Addictions: Sex

Addictions: Sex
Dr. Phil speaks delivers a wake up call to guests with very dangerous addictions.
"Whenever I have an emotion that's out of the ordinary, I want to have sex," says Anne, who has had sex with over 200 men and a few women. "Whether I'm extremely happy, or extremely sad, or extremely stressed," she explains.


Anne used to meet men in bars, but now meets them over the Internet. "If we click and there's some chemistry and I like him, then we have sex," she says. But Anne recognizes that her behavior is dangerous. "My sex addiction is a monster that has taken over me. This addiction has ruined my life. It ruined a great marriage and it estranged me from my children." Anne says she is ready for a change. "I want the second half of my life to be better than the first half of my life," she says.

Anne says she's been told by other therapists why she behaves this way: She was sexually abused from the time she was a young child until she was a teen.
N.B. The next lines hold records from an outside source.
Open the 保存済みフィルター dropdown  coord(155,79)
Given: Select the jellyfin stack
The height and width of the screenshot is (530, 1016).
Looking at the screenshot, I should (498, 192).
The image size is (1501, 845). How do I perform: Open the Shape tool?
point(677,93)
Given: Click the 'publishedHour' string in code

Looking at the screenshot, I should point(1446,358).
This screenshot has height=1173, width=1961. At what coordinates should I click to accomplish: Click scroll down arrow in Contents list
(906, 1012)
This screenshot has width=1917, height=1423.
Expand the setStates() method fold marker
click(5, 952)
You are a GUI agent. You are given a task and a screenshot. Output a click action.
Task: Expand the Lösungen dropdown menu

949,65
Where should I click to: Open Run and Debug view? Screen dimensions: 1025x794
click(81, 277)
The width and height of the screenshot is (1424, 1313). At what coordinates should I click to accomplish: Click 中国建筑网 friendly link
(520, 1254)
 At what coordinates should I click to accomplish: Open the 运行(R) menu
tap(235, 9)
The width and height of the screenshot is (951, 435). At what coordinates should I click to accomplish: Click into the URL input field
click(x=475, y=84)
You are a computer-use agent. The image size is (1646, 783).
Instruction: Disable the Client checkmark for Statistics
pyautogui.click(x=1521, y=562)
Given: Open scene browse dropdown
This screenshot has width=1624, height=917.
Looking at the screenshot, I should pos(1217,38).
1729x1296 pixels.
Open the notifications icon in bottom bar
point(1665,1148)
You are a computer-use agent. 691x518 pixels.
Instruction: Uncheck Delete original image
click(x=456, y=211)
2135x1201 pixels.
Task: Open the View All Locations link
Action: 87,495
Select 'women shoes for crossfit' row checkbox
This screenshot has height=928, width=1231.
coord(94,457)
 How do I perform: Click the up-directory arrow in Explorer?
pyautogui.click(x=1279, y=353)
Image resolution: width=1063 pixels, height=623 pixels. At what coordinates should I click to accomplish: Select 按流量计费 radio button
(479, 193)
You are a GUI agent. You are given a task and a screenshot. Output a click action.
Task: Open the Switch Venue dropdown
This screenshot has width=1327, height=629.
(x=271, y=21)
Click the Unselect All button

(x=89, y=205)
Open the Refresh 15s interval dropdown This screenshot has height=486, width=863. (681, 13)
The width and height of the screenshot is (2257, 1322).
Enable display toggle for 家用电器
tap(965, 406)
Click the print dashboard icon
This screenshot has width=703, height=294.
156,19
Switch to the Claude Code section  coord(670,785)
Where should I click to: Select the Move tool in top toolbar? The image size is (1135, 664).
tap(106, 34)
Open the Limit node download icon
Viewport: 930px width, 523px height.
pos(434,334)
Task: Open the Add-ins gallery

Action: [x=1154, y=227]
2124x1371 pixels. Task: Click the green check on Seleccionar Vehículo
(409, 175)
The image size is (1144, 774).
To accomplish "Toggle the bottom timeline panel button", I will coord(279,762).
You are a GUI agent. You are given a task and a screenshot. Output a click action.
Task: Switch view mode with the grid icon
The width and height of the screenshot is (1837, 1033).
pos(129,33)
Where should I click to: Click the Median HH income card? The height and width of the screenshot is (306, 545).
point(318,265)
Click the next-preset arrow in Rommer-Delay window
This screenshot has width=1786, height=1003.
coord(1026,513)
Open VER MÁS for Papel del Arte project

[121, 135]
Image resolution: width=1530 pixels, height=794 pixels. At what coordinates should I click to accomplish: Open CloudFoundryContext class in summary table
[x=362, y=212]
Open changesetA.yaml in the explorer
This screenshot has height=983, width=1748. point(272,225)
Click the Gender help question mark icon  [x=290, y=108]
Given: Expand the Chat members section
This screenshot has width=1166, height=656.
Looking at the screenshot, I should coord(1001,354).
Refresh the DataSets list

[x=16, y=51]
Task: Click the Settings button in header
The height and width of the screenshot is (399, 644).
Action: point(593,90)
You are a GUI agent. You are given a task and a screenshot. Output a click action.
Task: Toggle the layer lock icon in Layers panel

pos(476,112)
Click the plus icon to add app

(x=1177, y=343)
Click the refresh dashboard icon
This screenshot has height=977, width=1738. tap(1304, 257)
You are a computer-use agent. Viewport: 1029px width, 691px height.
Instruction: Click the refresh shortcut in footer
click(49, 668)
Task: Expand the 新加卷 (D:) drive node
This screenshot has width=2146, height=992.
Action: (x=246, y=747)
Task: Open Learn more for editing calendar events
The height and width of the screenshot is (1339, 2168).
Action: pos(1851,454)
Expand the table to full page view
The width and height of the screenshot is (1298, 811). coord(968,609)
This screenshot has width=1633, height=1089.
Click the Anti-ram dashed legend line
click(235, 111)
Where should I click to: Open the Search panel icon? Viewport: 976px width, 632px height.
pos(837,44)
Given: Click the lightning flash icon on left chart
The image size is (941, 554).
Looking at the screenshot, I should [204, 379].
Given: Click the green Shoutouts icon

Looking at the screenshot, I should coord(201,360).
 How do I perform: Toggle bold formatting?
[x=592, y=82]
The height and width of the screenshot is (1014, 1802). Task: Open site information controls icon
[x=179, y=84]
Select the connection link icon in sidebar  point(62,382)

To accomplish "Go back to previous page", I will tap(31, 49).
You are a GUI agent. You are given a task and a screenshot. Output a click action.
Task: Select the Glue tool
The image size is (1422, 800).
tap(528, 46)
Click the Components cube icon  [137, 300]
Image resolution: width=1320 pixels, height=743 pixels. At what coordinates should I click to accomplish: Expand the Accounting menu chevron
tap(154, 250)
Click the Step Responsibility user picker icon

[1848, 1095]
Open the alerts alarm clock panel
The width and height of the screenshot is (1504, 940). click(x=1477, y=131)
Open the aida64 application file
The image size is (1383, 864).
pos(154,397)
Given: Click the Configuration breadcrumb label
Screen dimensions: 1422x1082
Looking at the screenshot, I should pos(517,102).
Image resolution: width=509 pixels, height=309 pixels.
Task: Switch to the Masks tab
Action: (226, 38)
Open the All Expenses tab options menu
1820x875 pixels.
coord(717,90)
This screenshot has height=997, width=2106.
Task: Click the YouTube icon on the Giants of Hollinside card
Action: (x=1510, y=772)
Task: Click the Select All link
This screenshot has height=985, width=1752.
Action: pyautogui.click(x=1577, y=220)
"There is absolutely no question that that has had a profound effect on who you are," says Dr. Phil. "You don't own that. That's not your fault. That's not your responsibility, not one bit. What you do about that now is your responsibility because no one can make that choice but you," he says. He asks her how she feels when she's having sex with these men.


"It's like a powerful drug," says Anne. "I feel in control, powerful, beautiful, sexy ... like I'm in charge of the situation."


"And then when you're home later, how do you feel then?" he asks her.


"Totally different," says Anne. "I feel very dirty and angry at myself — not my partner — I do take responsibility for my behavior. I feel angry at myself. I feel like I'm used goods and I'm very ashamed."

Anne's past abuse has been one of the defining moments in her life. Dr. Phil tells her: "At a very young age, they were writing on a blank slate: This is where you are, this is what you do, this is what you're good for ... It has nothing to do with sex. It has to do with the feeling of power because somebody early in your life took your self-esteem, your innocence, your value, and they wadded it up and threw it away."


Anne says she's angry because it caused her to lose so much in her life. "It's just been a nightmare," she says.


"You've never developed relationship skills. And the relationship that you develop that's more important than any other is your relationship with yourself. You don't know Anne. You've never met her for real. You don't recognize her true worth and value as one of God's creatures. You just don't get that or you wouldn't sell her down the river," he says.


Dr. Phil tells her that he's worried for her safety as well. Anne promises she will do everything she can to get to know herself, and Dr. Phil arranges for counseling in her town.